Actes sud, 2016, 200 pages.
L’auteur relate le jour qu’on appelle « fête nationale », du point de vue du peuple, des ouvriers employés artisans installés à Paris( souvent exilés d’une province) et vivant dans une extrême précarité. La rébellion débute le 23 avril lorsque le patron de la manufacture de papiers peints (florissante) décide de baisser le salaire des ouvriers déjà sous alimentés et manquant de tout. En même temps, le patron d’une fabrique de salpêtre fait de même. Le 27 avril les ouvriers s’attaquent à la « folie Titon » la principale manufacture de papiers peints, et s’introduisent chez Henriot l’autre patron. La répression sanglante fait 300 morts, la révolte empire, et nous voilà au fameux 14 juillet. C’est par le menu, que Vuillard raconte l’introduction dans la Bastille de petites gens fascinés et révoltés qui n’ont pas grand-chose à perdre, et dont beaucoup d’entre eux manient une arme pour la première fois. L’auteur cite beaucoup de noms : ceux qui étaient là et disparaissent de l’histoire ( c'est-à-dire des traces écrites peu soucieuses du devenir du peuple) une fois leur geste achevée pour cette journée ; quelques uns œuvreront pendant toute la révolution ( Jean Rossignol ; Louis Maillard) sans que cela leur apporte rien de bon.
L’auteur présente une geste spontanée, autant que fougueuse et violente : dans son récit, rien n’est prémédité, les émeutiers avancent, forts de leur nombre sans cesse accru, vers la Bastille, symbole de ce qui les réprime. Certes, ils se sentent menacés.
A peine l’auteur met- il en scène pour quelques lignes Mirabeau et Desmoulins (« La volonté du peuple entre dans l’histoire »).
« Camille propose au peuple la colère. Il grimpe sur une table devant le café de Foy. « On prépare une st Barthélemy des patriotes »lance-t-il.
L’impression que nous laisse l’auteur est tout de même qu’ il n’y a pas de chefs, que la foule des insurgés n’est pas manipulée par une quelconque instance. Les hésitations sont nombreuses, tout se décide en l’instant.
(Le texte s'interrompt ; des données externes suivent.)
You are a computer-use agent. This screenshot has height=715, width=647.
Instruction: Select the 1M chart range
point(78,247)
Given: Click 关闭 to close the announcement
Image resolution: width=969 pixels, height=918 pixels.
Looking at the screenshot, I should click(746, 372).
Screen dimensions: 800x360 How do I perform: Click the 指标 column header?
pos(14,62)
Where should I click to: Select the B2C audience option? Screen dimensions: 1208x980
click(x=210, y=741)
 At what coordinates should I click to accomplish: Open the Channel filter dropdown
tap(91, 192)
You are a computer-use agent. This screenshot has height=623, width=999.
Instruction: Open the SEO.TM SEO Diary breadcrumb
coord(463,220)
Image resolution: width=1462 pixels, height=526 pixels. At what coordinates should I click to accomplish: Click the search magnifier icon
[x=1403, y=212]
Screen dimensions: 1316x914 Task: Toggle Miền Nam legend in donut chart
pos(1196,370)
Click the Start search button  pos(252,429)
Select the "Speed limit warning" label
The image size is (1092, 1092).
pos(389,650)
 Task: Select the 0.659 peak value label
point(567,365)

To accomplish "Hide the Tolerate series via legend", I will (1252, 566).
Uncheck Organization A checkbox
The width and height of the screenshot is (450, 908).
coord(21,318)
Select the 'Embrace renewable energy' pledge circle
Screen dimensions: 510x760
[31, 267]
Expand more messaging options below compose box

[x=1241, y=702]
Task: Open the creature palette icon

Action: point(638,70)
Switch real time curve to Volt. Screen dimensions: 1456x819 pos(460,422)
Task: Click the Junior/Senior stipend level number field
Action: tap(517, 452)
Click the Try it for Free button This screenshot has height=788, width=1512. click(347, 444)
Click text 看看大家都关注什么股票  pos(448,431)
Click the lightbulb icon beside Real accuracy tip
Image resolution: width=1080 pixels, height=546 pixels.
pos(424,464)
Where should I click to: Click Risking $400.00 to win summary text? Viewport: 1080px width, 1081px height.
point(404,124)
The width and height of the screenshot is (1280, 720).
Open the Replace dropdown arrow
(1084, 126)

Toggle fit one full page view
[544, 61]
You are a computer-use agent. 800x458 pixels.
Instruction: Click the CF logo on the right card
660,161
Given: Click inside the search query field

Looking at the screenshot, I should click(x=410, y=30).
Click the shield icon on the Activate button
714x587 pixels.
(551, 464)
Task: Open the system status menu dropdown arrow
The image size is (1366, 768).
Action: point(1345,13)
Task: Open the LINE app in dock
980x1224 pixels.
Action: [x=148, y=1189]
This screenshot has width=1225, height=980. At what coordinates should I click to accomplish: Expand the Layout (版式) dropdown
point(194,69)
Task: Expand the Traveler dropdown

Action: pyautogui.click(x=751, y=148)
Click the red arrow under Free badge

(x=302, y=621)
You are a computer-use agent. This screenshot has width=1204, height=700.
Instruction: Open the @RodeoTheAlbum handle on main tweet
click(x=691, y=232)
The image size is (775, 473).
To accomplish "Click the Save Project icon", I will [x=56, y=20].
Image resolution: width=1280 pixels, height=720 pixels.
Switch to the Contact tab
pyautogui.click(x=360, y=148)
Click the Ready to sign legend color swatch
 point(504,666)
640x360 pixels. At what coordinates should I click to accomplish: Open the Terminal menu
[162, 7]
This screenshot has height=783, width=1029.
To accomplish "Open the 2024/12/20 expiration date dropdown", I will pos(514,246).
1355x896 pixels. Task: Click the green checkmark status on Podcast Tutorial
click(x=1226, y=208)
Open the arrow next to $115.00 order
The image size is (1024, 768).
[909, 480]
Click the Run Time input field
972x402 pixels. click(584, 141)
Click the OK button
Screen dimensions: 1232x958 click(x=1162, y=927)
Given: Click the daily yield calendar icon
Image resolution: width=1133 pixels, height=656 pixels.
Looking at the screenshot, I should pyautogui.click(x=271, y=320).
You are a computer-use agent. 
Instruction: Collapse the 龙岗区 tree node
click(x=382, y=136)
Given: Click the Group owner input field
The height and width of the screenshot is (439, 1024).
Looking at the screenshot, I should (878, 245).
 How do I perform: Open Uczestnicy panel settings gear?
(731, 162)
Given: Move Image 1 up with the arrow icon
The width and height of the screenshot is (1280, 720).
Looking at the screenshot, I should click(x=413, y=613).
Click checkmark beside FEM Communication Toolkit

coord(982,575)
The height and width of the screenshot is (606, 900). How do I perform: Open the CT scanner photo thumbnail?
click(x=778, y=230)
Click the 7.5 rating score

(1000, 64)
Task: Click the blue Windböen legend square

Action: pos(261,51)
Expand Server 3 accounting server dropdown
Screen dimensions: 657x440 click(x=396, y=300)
Une écriture très efficace, souvent lyrique, le présent de narration bienvenu, nous mettre dans la peau d’inconnus en action, qui, leur héroïsme aidant, se retrouvent soudain seuls, ébahis, dans des lieux où ils n’avaient jamais imaginé se trouver.
Le choix d’un vocabulaire trivial et savant à la fois, la frustration de voir que rien de bon n’est advenu de cette journée pour ceux qui vraiment combattu et qui avaient le plus de besoins.
Pour moi qui ne suis pas historienne, ce récit est parfait, bien au-delà d'une leçon d'histoire, et, même si romancé, il laisse amer.